New confidence: Reading Recovery writes early script for literacy success

An intervention proven to lift the literacy outcomes of struggling readers has helped thousands of young students at Sydney Catholic schools unlock a world of words and make good on the promise of Dr Seuss: “The more that you read, the more things you will know. The more that you learn, the more places you’ll go.” 

Sydney Catholic Schools have succeeded in lifting outcomes for students who have difficulty reading and writing through the early intervention program Reading Recovery.

In the past four years, the intervention’s daily one-on-one lessons have helped more than 4,300 Year 1 students previously in the lowest 20 percent of their class to read and write with accuracy, clarity and confidence.

Data shows more than 90 per cent of these students reach the average of their peers by the end of the maximum 20-week intervention and continue to grow, with Years 3 and 5 NAPLAN results of many students who complete the intervention in the top bands for reading, writing, punctuation, spelling, and grammar.

It’s transformational.

– Rosemary Peric

“These are very high rates that aren’t seen in any other system in the world,” said Sarah Chick, who together with fellow Reading Recovery tutors Rosemary Peric and Jo Berton adds to the ranks of 563 teachers trained to deliver the intervention effectively across all 114 Sydney Catholic primary schools.

After a maximum of five years in the role, Reading Recovery teachers step out of the role and move back into the classroom to use their expertise with all learners. This investment in teachers makes the Sydney Catholic Schools system unique.

“One of the transformative things that happens for our teachers over the year is that they will come in for training and often there is an excuse – the child is having difficulty because they have this or that issue,” Ms Chick said.

“We get them to raise the expectations of themselves and their students and that’s when they really start to see the shift [in progress].”

The past five years of NAPLAN data for Sydney Catholic schools also show consistent growth in the students’ writing, bucking a trend that saw the NSW average in writing decline to a 10-year low in 2019 tests.

Literacy learnings

Reading Recovery is part of an approach to literacy at SCS that is based on a deep understanding that acquiring it is a complex process. Teachers from Department of Education schools in Sydney have also taken up rigorous ongoing Reading Recovery training with SCS staff after the Department cut funding for the intervention in 2016.

Within a lesson, students read between four and six texts They also sort letters to encourage fast visual discrimination, write their own stories and reconstruct a sentence from them.

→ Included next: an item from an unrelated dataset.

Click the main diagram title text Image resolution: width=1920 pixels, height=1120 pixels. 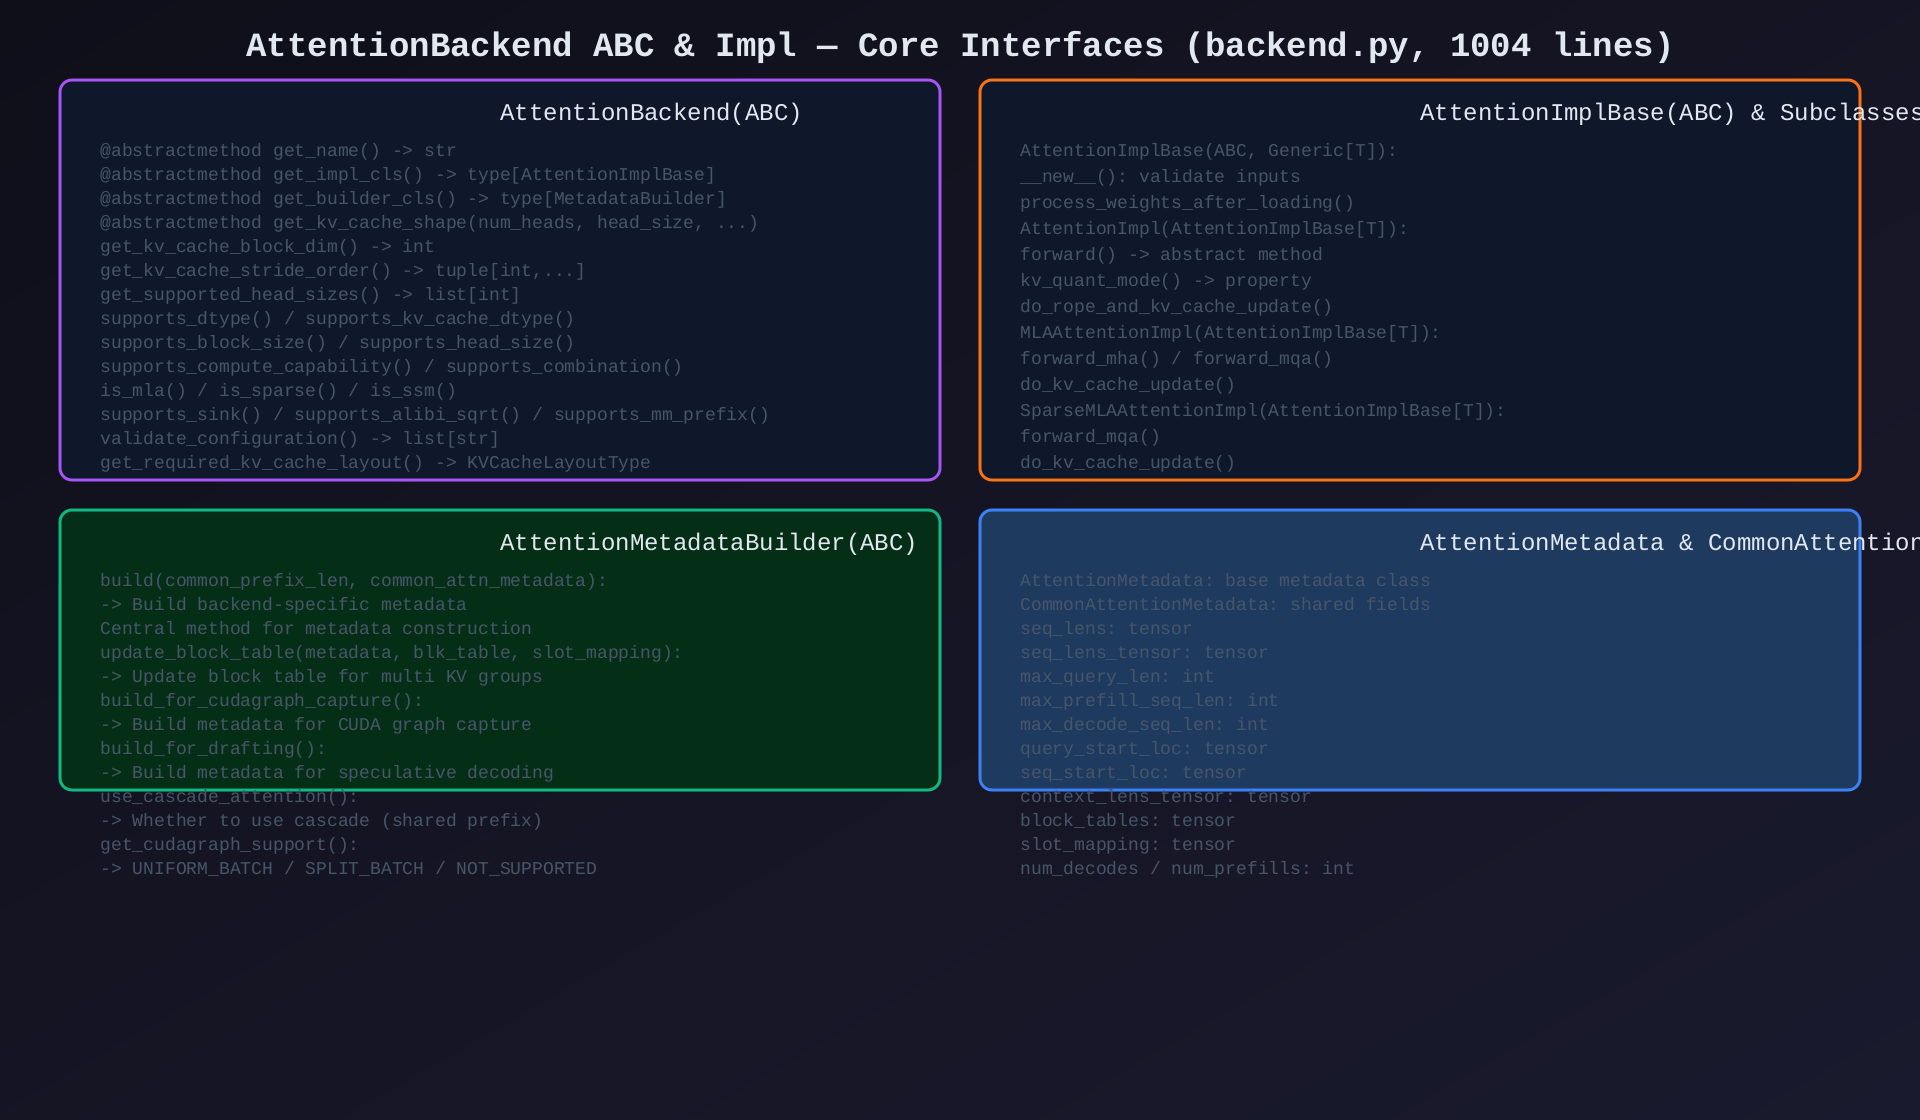[x=959, y=46]
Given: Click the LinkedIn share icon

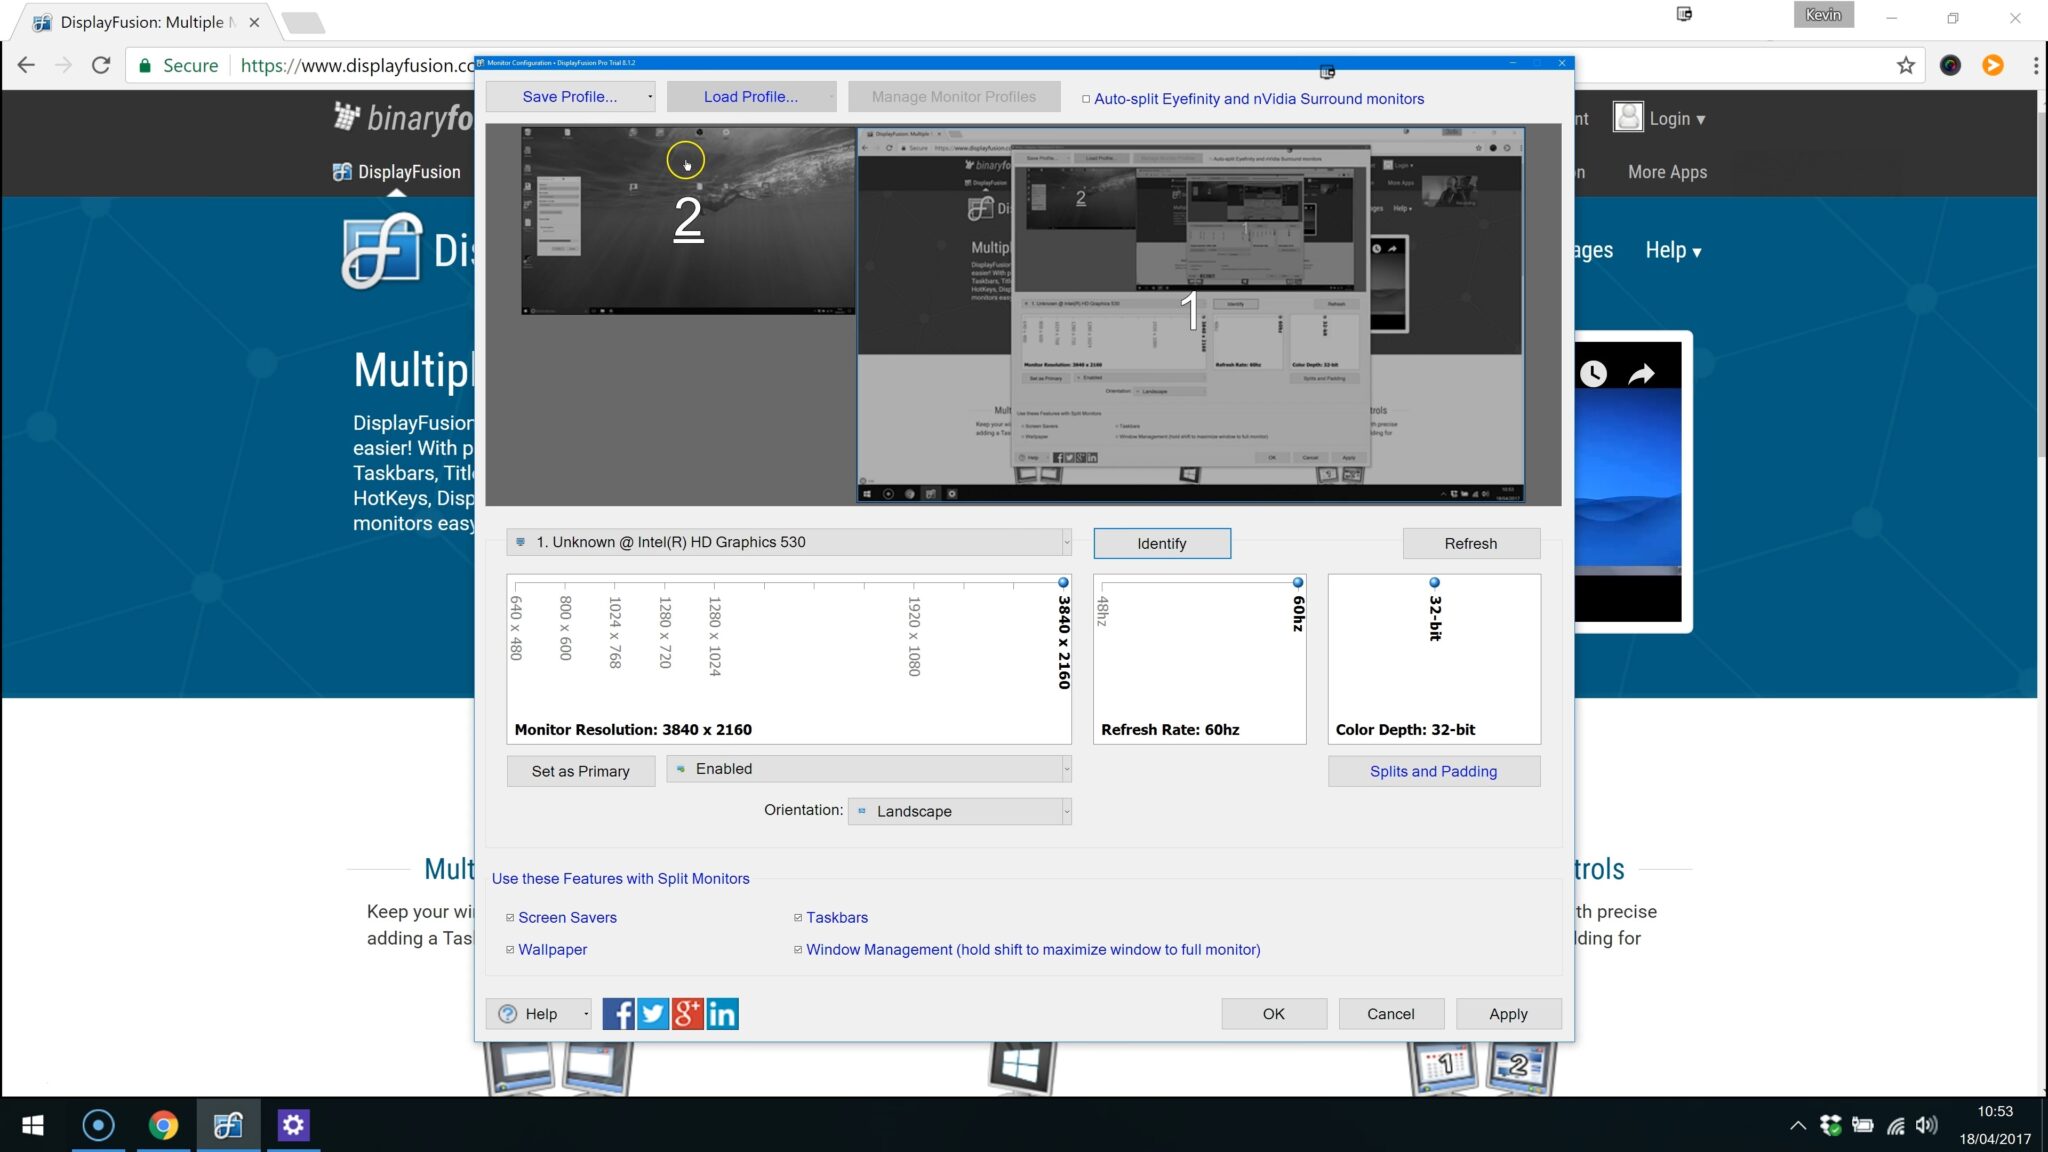Looking at the screenshot, I should pyautogui.click(x=721, y=1013).
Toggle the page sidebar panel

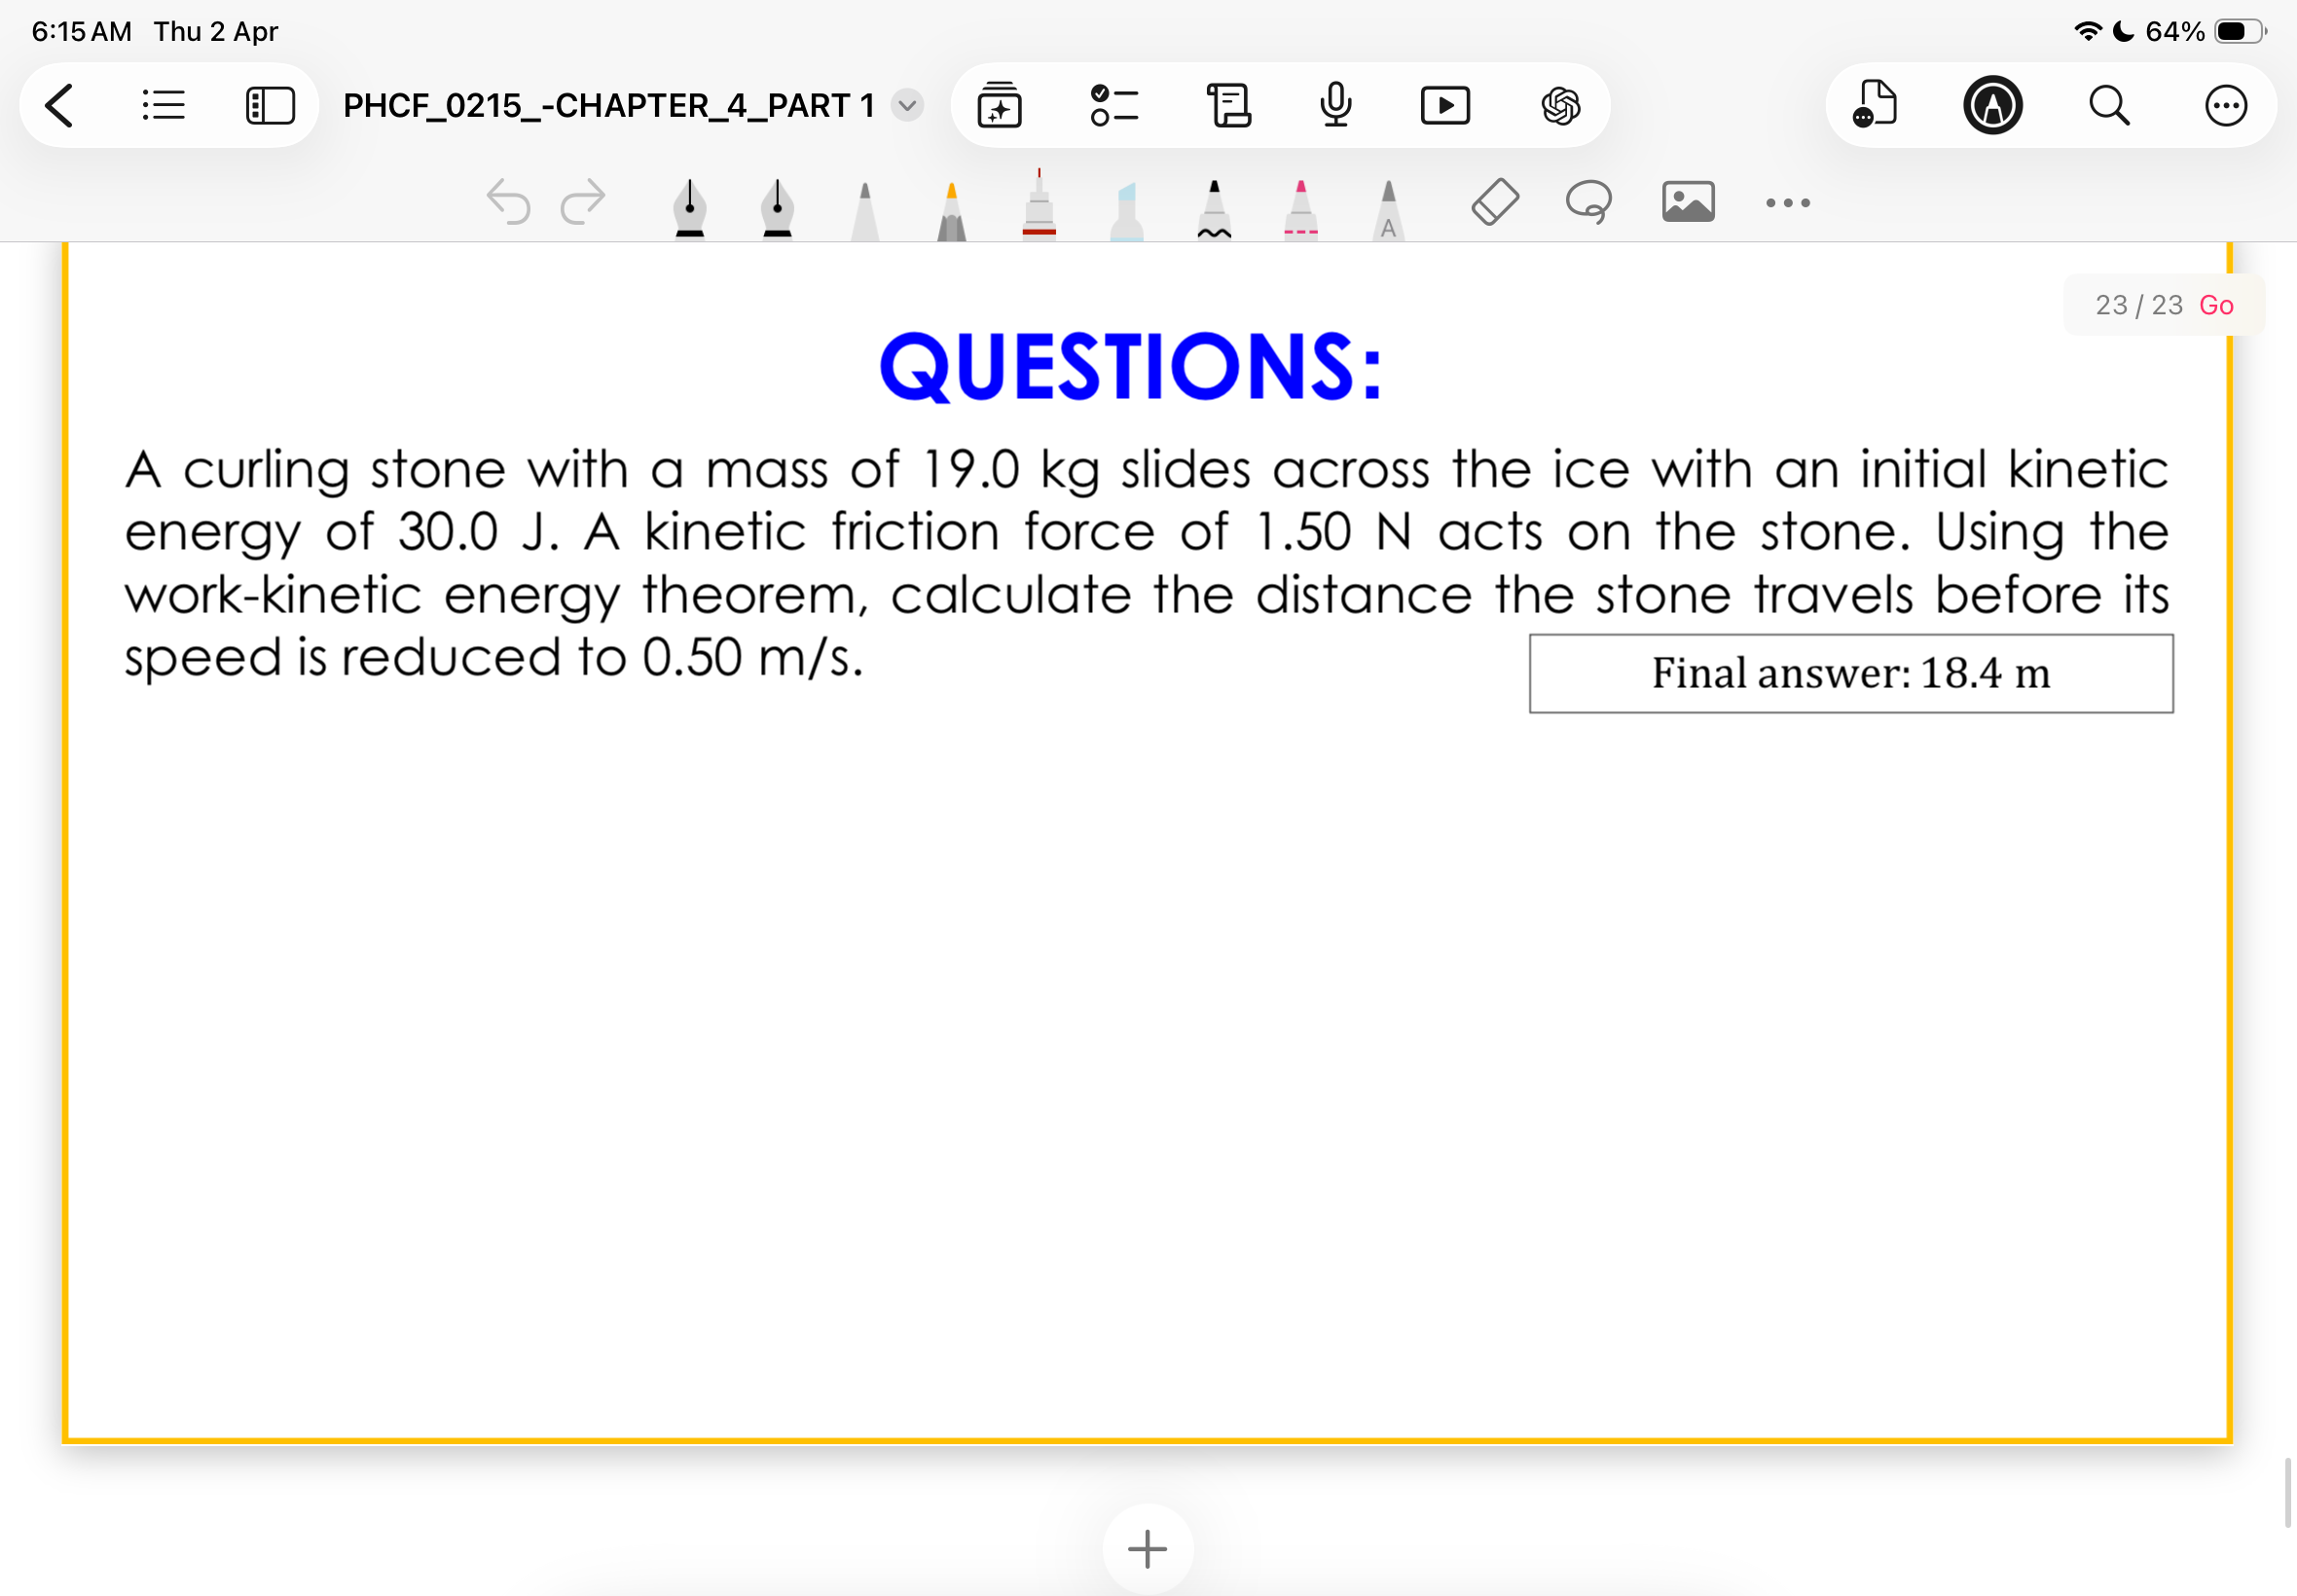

High expectations are key to Reading Recovery’s success and lead teachers to encourage their students to strive for more than just accuracy when reading.

“It’s transformational,” Ms Peric said. “It is also really understood that the power is in the expertise of the teacher.

“A year of fortnightly training and lessons behind the screen challenges them to think deeper and gives them a whole new understanding of how children learn to read and write.

“The 30-minute daily lessons are the equivalent of two weeks of full-time teaching – a low price to pay as insurance against literacy problems.

“It doesn’t matter what theory you come from, everybody would agree that you have to have comprehension to be reading effectively. If you are just reading words, you are not really attending to meaning.”

Unlocking a world of words

Reading Recovery has helped Holy Innocents’ Catholic Primary School Croydon Year 2 student Molly Doolin unleash her creativity in writing and take charge on family board game nights.

Molly’s mother Louise said her daughter’s confidence had soared since she and her husband collaborated with Molly’s teachers to support her through the intervention late last year.

We’ve seen an explosion of reading and writing ability for her.

– Louise Doolin

“Before she was anxious to read aloud at home in a larger group,” Mrs Doolin said.

“Molly has a very creative mind, and now she is able to express herself with words she may not have been able to say or see before.  Creatively she is able to draw what she is thinking and write a comment next to it. Instead of using just the corner of the page, she uses the whole page now.

“The Reading Recovery intervention has given her those skills to ‘give it a go’, writing invitations to her friends and notes to her class teacher. We’ve seen an explosion of reading and writing ability for her. She’s very confident now.”